• March 23, 2013 /  Entries

    8/18/357

    Had the loveliest birthday picnic with Marisa the other day. I brought along plenty of candles and took her out to that valley to the east for a midnight dinner and to watch the sun rise. Such moments of peace and comfort are about the only thing that keeps me sane.

    As it is, knowing I’d have to be my usual cheerful, playful self for it allowed me to banish some of the guilt that’s been haunting me about the scene in the Queen’s Inn. Not all, but enough that I’ve been sleeping again.

    I still hope that Her Holiness will see fit to give me a proper penance for the matter, though. I know that I had that problem with both Romana and Caria; when I would confess matters that troubled me, they seemed reluctant to assign penances of sufficient weight. Perhaps it was because I’d already done penance for the mattrs I confessed, but I think that if guilt still troubles a man, it’s a sign his penance was insufficient and he is required to suffer further for proper expiation.

    Speaking of expiation, I have been thinking constantly of my Almshouse. The Tenebrae wasn’t entirely wrong; I have been unable to do what I wanted to do with it. It does a fraction of the good it could properly do, were I able to actually invest more time in it directly.

    Perhaps it’s time I search again for an overseer, but every time I’ve tried it’s ended in complete failure. I am at my wit’s end on the matter.
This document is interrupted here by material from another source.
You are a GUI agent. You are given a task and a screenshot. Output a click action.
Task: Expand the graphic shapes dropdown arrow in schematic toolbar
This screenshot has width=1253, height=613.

Why can I not find a commoner who is sincerely concerned with the state of the Southside and not a thief, heretic or mage? To be fair, I can hardly find a member of the gentry or a noble either who fits those criteria. People are content to ignore that massive pit of human suffering that devours all those unlucky enough to fall into its teeth.

    Maybe it’s the sheer scope of the problem. I could put my entire fortune into the Southside and it wouldn’t solve it; the Crown could probably pour its entire coffers into the Southside and it wouldn’t solve it. The problem is in minds and hears conditioned to desperation over histories of cruel years. You can fill people’s bellies, put roofs over their heads and clothes on their back, but that isn’t going to change their pasts. Once you’ve learned morality is a luxury, why should you ever go back to it?

    It goes back to penance, too. I don’t think it’s only a fault in me, this feeling that sin clings like tar long after penance has been done. I think that people find it difficult to forget, to forgive the things that they’ve done. If you are damned already, why try to be a good person? The hope that you could, perhaps, be forgiven one day is far more painful than the knowledge that you are not. Better to accept a life without morality, because admitting morality means facing the brutality of what you’ve done.

    Or so I gather it goes. Me… the brutality stares me in the face every day. I go to the graveyard and walk among the stones, thinking of those whose death I had a hand in. Maebel Maldrek, Ramil Barrows, Sigrid Latago, Julea Sanguine, Setina Rethvin, Benedictus ab Piuso, Leto Bharani, the scar where Remi leBou lay, Cedany ab Clarke… to some extent I am implicated in every last one of those deaths, and countless more buried without name or marker.

    And then there is the grave I dug for the men and women I killed myself. Ended with my own hands, buried with my own hands.

    No. It’s not for me, pretending I didn’t do anything wrong. But I can understand the temptation. This work becomes far more palatable if you eschew morality, or reduce it down to black and white. The victims and the villains; the sheep and the wolves.

    I fight the urge to reduce it all to that every time I think about it. The dead deserve better.